Supplied records:
------------------------
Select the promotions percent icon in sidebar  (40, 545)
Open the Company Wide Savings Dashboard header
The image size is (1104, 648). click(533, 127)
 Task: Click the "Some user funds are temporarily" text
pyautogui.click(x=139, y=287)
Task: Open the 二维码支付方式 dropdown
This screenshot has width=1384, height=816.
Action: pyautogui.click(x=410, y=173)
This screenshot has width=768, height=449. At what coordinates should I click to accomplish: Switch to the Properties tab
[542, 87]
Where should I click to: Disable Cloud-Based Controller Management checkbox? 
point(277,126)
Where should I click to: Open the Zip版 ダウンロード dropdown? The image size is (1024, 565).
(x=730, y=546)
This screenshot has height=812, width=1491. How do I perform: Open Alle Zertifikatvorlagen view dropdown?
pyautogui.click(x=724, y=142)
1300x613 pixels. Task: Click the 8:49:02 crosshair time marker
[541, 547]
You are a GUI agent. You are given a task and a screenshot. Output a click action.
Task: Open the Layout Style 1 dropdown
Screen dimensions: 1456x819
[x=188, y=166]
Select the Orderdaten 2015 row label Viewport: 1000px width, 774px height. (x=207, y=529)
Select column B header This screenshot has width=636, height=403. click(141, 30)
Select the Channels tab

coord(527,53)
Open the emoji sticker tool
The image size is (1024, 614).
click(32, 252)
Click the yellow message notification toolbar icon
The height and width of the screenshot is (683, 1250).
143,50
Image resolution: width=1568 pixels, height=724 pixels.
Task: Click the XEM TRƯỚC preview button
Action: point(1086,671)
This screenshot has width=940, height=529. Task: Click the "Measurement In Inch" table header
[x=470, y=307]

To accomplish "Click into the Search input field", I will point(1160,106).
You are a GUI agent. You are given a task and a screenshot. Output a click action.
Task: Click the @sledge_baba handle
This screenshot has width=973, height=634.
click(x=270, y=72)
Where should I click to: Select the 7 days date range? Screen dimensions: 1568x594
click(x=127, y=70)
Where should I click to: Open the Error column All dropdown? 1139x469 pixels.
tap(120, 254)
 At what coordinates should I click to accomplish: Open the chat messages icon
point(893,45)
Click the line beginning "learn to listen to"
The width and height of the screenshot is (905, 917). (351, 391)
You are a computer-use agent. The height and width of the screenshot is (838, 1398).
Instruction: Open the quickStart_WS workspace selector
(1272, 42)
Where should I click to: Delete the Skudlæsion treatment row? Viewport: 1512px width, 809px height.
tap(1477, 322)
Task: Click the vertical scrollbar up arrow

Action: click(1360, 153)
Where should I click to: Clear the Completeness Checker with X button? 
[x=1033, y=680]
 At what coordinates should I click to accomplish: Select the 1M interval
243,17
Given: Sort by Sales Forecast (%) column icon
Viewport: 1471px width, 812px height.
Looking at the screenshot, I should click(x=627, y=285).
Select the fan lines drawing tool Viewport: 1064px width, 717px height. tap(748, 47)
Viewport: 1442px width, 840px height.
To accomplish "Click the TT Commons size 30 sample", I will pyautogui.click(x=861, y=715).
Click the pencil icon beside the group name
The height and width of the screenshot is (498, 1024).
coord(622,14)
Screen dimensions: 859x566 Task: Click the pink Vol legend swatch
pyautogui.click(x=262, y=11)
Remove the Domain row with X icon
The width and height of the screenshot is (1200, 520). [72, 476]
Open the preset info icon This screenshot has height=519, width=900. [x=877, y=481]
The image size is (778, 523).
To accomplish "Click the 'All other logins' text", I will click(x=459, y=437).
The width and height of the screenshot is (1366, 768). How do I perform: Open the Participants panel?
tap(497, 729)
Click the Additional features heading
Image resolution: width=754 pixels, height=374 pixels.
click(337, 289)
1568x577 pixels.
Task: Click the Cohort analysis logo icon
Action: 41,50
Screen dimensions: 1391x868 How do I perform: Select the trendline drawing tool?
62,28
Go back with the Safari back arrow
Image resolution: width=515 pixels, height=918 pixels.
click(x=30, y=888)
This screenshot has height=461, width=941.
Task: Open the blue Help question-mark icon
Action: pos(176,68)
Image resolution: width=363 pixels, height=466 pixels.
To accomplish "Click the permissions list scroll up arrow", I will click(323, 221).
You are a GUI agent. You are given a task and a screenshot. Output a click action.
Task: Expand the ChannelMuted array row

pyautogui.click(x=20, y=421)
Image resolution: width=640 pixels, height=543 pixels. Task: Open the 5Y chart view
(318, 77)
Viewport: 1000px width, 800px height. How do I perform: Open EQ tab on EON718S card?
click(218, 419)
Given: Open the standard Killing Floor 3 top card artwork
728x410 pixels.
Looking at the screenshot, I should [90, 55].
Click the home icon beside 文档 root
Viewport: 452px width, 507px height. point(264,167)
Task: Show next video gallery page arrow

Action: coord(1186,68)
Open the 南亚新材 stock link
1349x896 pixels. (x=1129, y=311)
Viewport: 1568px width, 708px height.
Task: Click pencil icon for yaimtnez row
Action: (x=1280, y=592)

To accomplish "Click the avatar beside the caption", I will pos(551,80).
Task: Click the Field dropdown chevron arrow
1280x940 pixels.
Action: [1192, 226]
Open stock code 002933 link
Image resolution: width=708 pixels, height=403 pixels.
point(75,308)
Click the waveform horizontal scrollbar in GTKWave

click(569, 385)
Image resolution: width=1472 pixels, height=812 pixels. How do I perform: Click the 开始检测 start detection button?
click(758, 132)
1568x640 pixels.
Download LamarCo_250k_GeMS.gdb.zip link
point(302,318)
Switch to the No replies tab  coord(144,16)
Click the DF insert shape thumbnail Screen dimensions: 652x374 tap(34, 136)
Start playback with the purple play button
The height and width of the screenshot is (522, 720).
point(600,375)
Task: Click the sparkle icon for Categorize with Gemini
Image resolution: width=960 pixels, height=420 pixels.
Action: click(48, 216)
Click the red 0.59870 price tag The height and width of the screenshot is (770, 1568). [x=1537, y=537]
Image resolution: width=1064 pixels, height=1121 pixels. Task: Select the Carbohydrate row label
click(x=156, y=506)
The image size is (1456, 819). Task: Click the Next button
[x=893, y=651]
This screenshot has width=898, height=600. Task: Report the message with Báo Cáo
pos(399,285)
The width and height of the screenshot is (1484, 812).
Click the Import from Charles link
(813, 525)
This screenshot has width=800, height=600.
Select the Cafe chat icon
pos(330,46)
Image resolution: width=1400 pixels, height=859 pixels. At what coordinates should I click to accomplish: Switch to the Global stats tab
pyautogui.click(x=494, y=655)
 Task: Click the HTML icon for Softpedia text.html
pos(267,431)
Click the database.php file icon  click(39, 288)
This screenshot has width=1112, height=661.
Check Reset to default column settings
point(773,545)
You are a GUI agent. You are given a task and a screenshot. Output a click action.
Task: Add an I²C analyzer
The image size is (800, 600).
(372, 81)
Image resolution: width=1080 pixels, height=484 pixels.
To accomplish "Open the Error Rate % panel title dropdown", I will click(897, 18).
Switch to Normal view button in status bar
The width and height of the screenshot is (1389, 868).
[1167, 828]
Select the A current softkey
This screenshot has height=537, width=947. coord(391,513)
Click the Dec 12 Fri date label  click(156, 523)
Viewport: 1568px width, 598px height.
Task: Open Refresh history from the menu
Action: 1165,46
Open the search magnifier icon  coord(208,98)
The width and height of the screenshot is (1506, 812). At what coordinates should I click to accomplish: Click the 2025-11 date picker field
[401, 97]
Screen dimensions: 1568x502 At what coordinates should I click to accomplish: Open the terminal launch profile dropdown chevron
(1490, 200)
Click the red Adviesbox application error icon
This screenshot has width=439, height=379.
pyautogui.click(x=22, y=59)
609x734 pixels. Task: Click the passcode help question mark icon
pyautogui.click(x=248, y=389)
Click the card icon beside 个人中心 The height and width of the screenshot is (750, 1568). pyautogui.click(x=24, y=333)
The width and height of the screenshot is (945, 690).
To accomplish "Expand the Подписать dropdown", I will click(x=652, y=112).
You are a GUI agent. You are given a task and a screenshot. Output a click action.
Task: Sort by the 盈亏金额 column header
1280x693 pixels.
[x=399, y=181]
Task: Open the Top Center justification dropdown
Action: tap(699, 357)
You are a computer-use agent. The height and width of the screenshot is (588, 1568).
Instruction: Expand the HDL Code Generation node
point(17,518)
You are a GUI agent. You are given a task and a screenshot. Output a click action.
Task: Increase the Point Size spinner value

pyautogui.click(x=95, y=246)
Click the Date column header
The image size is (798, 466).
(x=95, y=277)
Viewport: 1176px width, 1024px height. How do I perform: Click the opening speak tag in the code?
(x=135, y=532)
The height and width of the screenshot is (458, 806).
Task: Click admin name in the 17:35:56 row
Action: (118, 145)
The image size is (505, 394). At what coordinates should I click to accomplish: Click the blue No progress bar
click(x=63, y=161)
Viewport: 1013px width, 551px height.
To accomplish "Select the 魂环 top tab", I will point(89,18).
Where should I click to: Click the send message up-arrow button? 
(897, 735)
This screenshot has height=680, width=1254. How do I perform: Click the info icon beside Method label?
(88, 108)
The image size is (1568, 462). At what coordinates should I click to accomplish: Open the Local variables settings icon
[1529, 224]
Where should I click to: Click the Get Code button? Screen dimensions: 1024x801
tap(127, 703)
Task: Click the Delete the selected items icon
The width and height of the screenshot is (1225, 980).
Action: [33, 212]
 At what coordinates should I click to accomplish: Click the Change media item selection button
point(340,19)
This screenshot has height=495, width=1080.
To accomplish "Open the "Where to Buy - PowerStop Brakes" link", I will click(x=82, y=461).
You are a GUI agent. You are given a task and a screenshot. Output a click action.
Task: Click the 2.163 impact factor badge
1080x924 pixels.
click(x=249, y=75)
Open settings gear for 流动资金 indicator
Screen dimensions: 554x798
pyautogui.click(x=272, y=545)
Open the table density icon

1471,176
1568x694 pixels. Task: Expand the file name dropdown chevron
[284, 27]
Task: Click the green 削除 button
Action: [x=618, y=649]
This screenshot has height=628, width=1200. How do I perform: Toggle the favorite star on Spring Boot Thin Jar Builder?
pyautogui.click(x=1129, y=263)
------------------------
Exercise task: Reproduce verbatim the lines from the one containing "The image size is (778, 523)." through the one containing "Action: 41,50", inclusive.

Result:
The image size is (778, 523).
To accomplish "Click the 'All other logins' text", I will click(x=459, y=437).
The width and height of the screenshot is (1366, 768). How do I perform: Open the Participants panel?
tap(497, 729)
Click the Additional features heading
Image resolution: width=754 pixels, height=374 pixels.
click(337, 289)
1568x577 pixels.
Task: Click the Cohort analysis logo icon
Action: 41,50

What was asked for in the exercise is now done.